Public companies manage insider trading risk primarily through insider trading policies that define blackout periods during which directors, officers, and other specified personnel are prohibited from trading in company securities. The most common blackout period structure prohibits trading from the end of each fiscal quarter until two business days after the company's earnings release for that quarter, capturing the period when the most significant material non-public information, the quarterly financial results, is in the possession of employees and management.

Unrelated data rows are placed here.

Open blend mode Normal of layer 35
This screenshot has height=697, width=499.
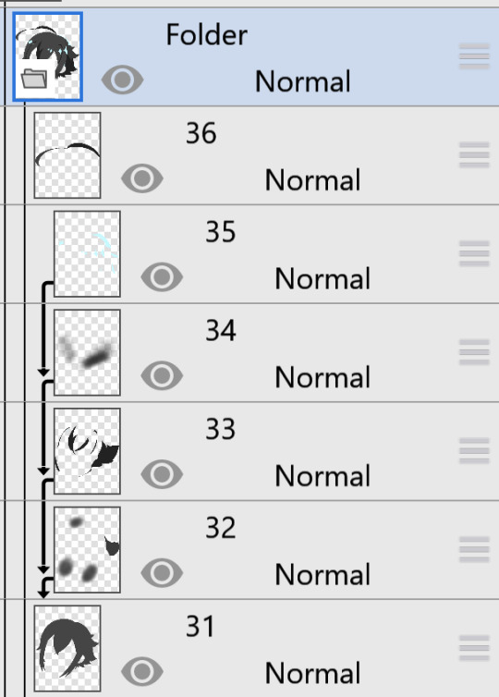(x=323, y=279)
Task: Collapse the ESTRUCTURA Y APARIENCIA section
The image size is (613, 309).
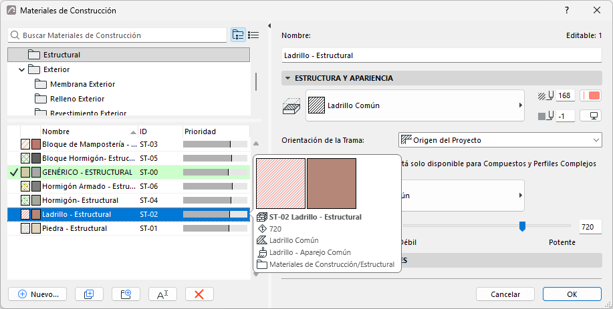Action: [x=287, y=78]
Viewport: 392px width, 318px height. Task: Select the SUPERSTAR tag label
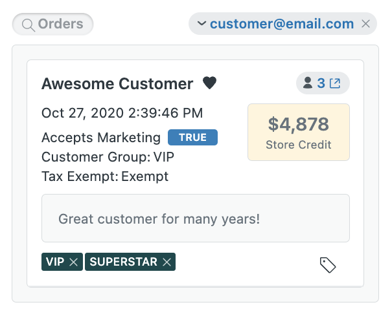(x=124, y=262)
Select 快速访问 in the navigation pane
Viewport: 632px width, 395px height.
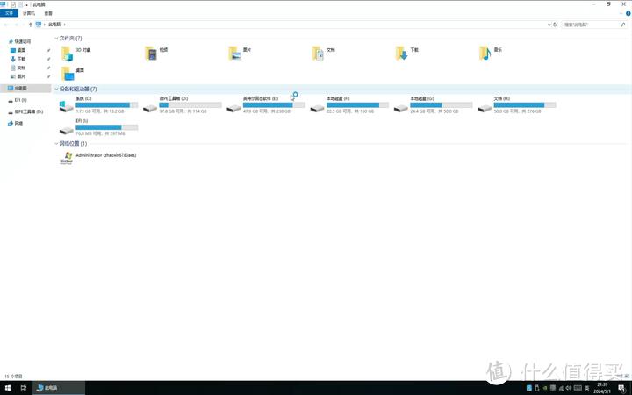tap(23, 41)
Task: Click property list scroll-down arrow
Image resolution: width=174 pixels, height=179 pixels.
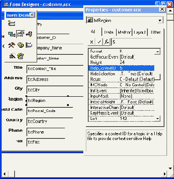Action: coord(157,119)
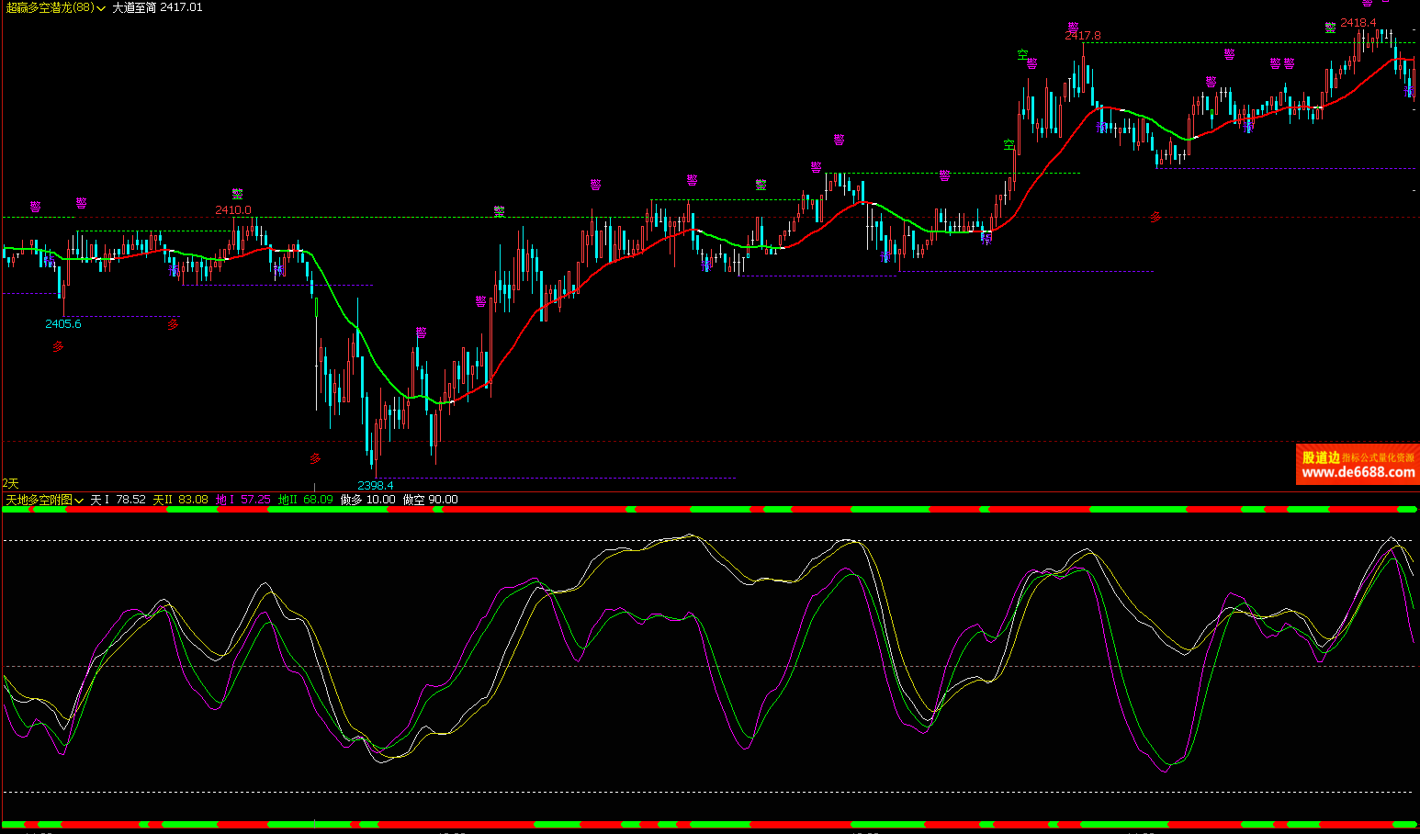Select the 大道至简 2417.01 value label
The image size is (1420, 834).
click(157, 7)
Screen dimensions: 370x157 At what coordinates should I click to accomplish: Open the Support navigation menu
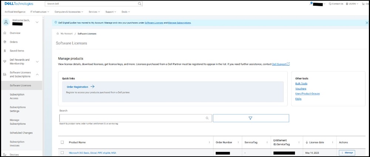(x=111, y=12)
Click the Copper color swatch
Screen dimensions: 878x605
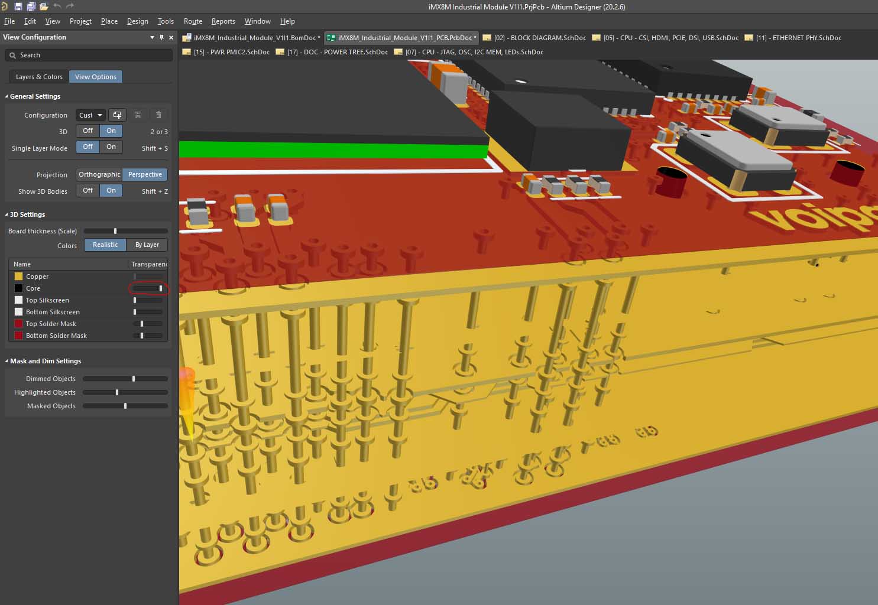(x=18, y=277)
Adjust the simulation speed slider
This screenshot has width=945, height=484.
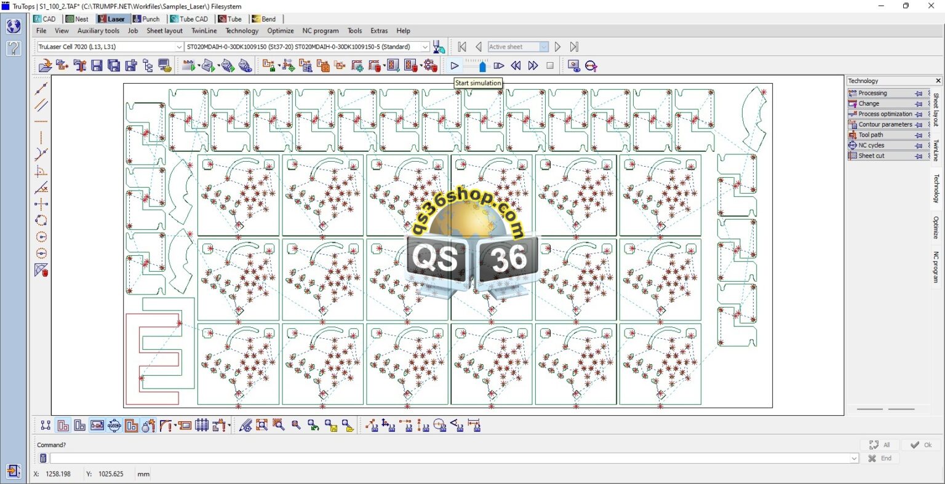(482, 66)
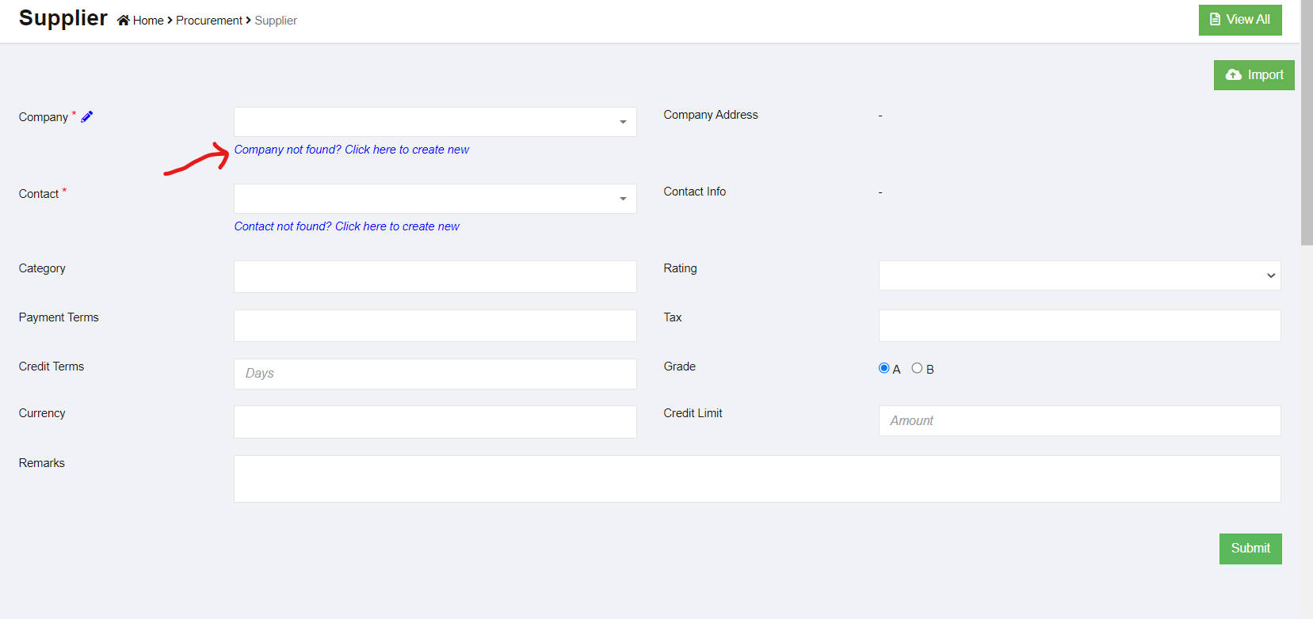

Companies also typically require pre-clearance of all trades by designated insiders through the company's general counsel or compliance officer, regardless of whether a blackout period is in effect, to catch situations where the compliance function is aware of material non-public information that is not captured by the standard blackout calendar.

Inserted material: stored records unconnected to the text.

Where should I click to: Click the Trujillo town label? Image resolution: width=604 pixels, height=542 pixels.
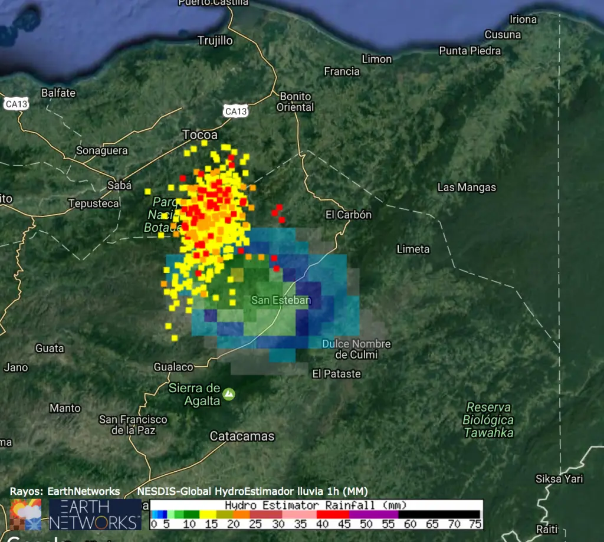coord(215,41)
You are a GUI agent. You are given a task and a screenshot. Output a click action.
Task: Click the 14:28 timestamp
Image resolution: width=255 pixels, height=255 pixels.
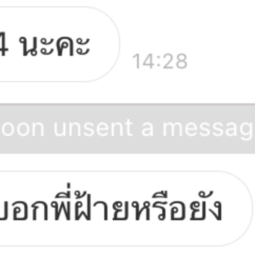[160, 61]
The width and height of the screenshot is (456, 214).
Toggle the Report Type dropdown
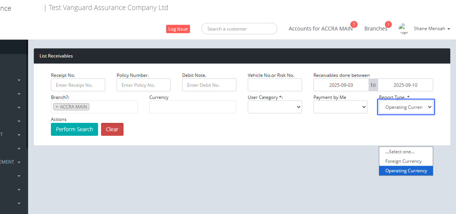(406, 107)
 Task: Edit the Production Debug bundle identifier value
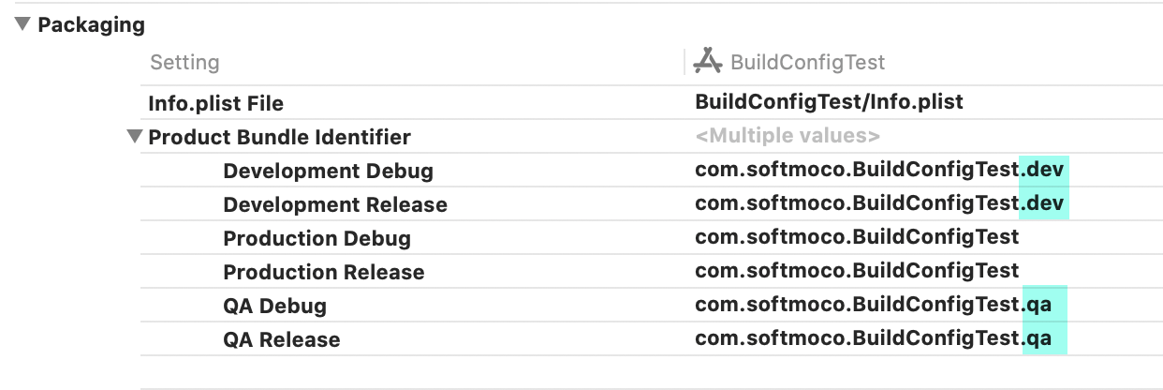[x=856, y=238]
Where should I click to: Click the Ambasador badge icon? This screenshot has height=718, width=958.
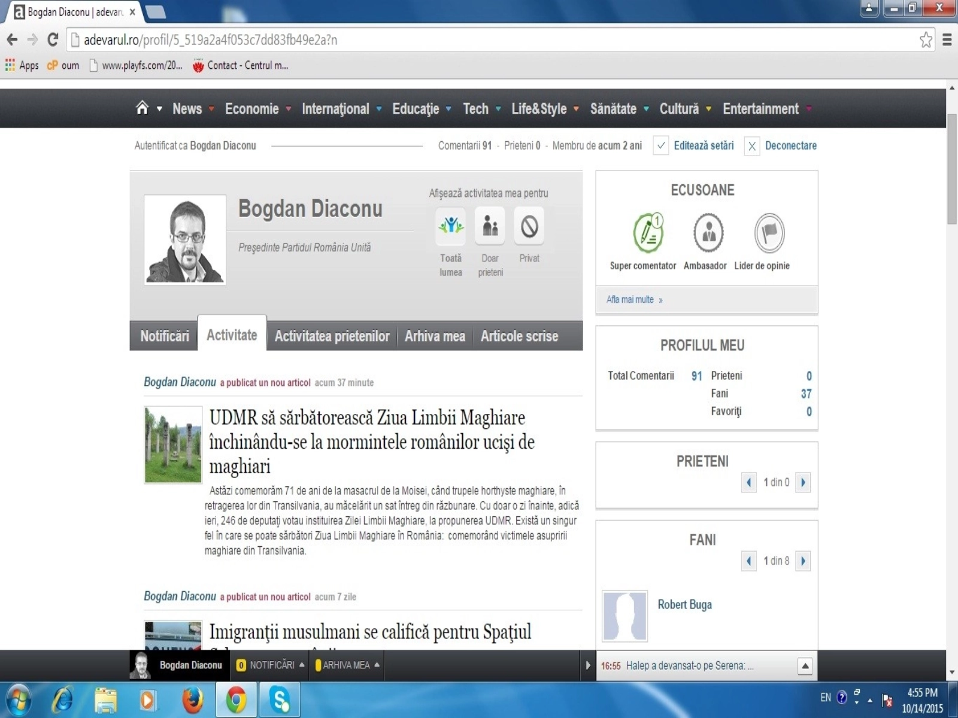[x=708, y=233]
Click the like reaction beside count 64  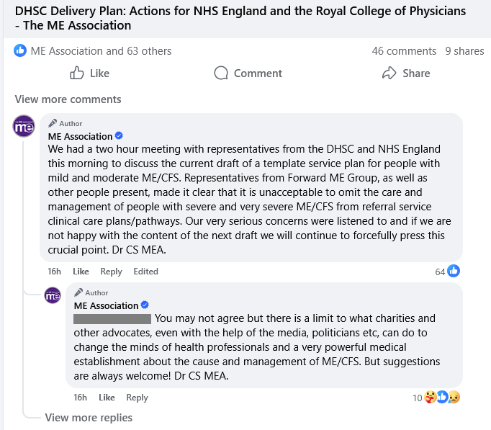[x=454, y=271]
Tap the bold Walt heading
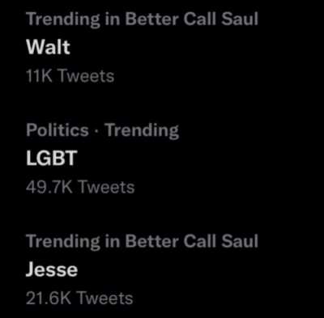Image resolution: width=324 pixels, height=318 pixels. click(48, 47)
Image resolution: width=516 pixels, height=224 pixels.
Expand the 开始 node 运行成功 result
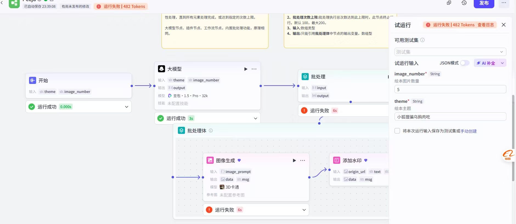coord(126,107)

Rule 10b5-1 Trading Plans and the 2023 Amendments

Rule 10b5-1 provides an affirmative defense against insider trading liability for transactions made pursuant to a written plan that was adopted at a time when the insider did not possess material non-public information and that specifies in advance the amount, price, and timing of transactions or delegates trading decisions to a third party who does not possess material non-public information at the time of each trade. When a properly structured plan is in place, trades executed under the plan are protected even if the insider later comes into possession of material non-public information, because the trading decision was made when the insider was not aware of any material information.

The SEC substantially amended Rule 10b5-1 in December 2022, with the amendments taking effect in February 2023. The most significant changes are the cooling-off periods before plan trades can begin. For officers and directors, the cooling-off period is the later of 90 days after plan adoption or the date of the first earnings release following plan adoption, up to a maximum of 120 days. For all other persons, the cooling-off period is 30 days. The amendments also prohibit officers and directors from having more than one single-trade 10b5-1 plan per 12-month period and from using overlapping 10b5-1 plans. Additionally, persons relying on 10b5-1 plans must certify at the time of plan adoption that they are not aware of material non-public information and that they are adopting the plan in good faith and not as part of a scheme to evade insider trading prohibitions.

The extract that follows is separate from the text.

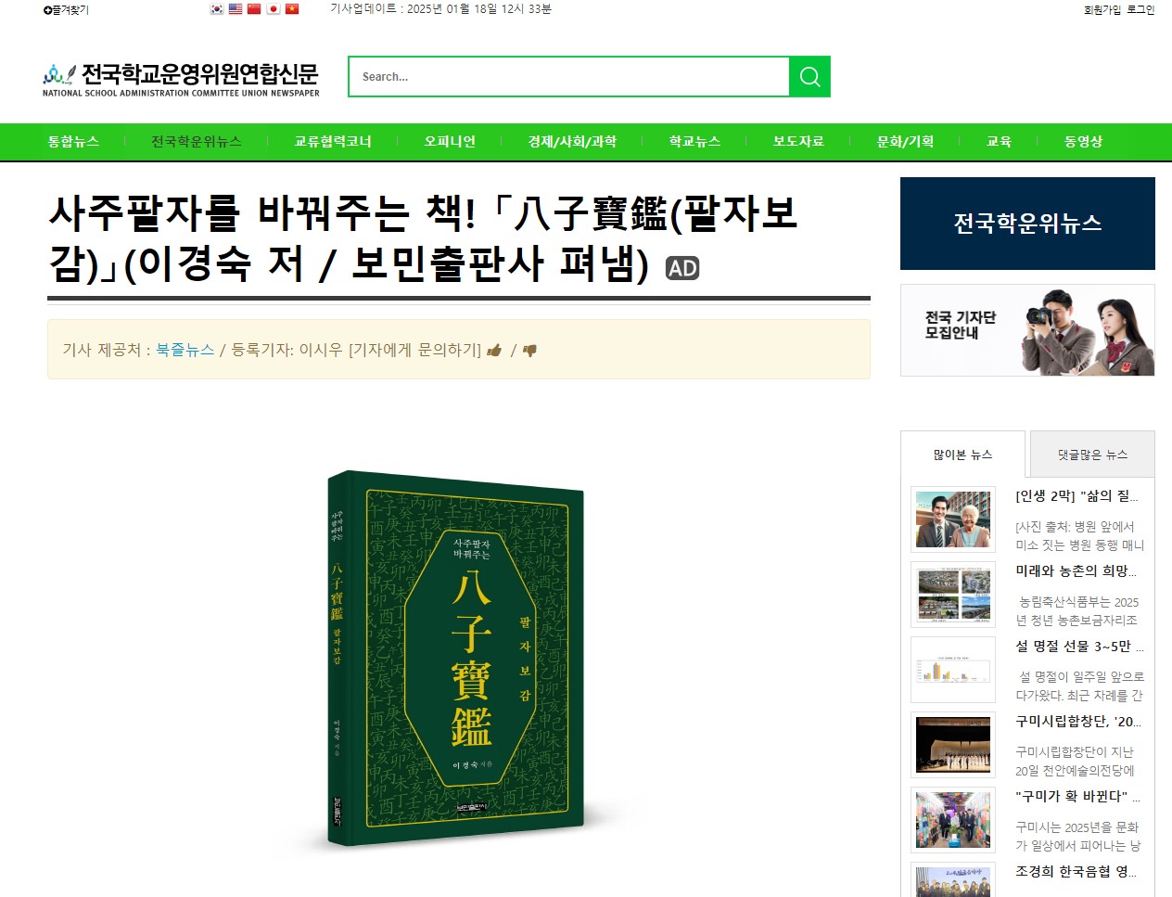Open the 통합뉴스 menu

coord(73,141)
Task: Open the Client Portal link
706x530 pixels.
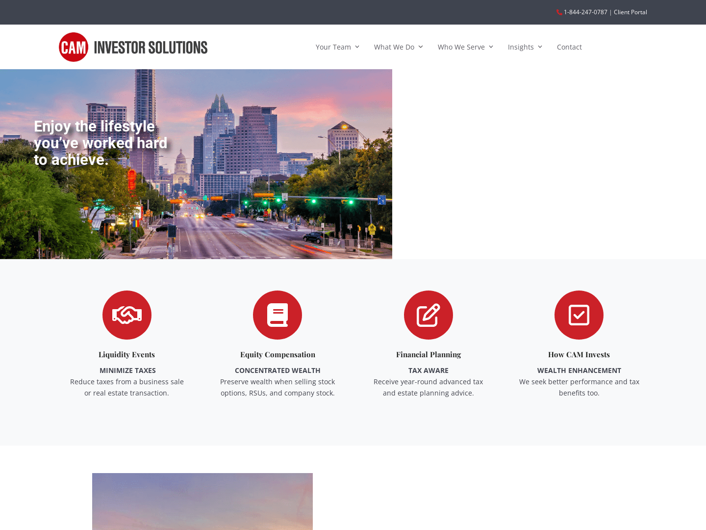Action: coord(630,12)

The 2023 amendments also created new public disclosure requirements for 10b5-1 plan adoptions, modifications, and terminations. Companies must disclose in their quarterly reports (Forms 10-Q and 10-K) whether any director or officer adopted, modified, or terminated a 10b5-1 or non-10b5-1 trading arrangement during the most recently completed quarter, including the material terms of any such arrangement other than price. Directors and officers must include the same disclosure in their Form 4 filings for trades executed under a 10b5-1 plan. These disclosure requirements increase transparency around insider trading plans and create a public record that plaintiffs' counsel and journalists can use to identify patterns in insider trading activity.

Rule 144 Resales for Affiliates and Lock-Up Expiration

Rule 144 provides a safe harbor from the registration requirements of the Securities Act for resales of restricted securities and securities held by affiliates of the issuer. An affiliate is any person who directly or indirectly controls, or is controlled by, or is under common control with, the issuer, which in practice includes directors, officers, and significant shareholders. Affiliates who wish to sell shares of a public company must comply with Rule 144's conditions regardless of whether the shares they are selling are restricted or freely tradeable, because the affiliate relationship itself subjects the shares to additional resale restrictions.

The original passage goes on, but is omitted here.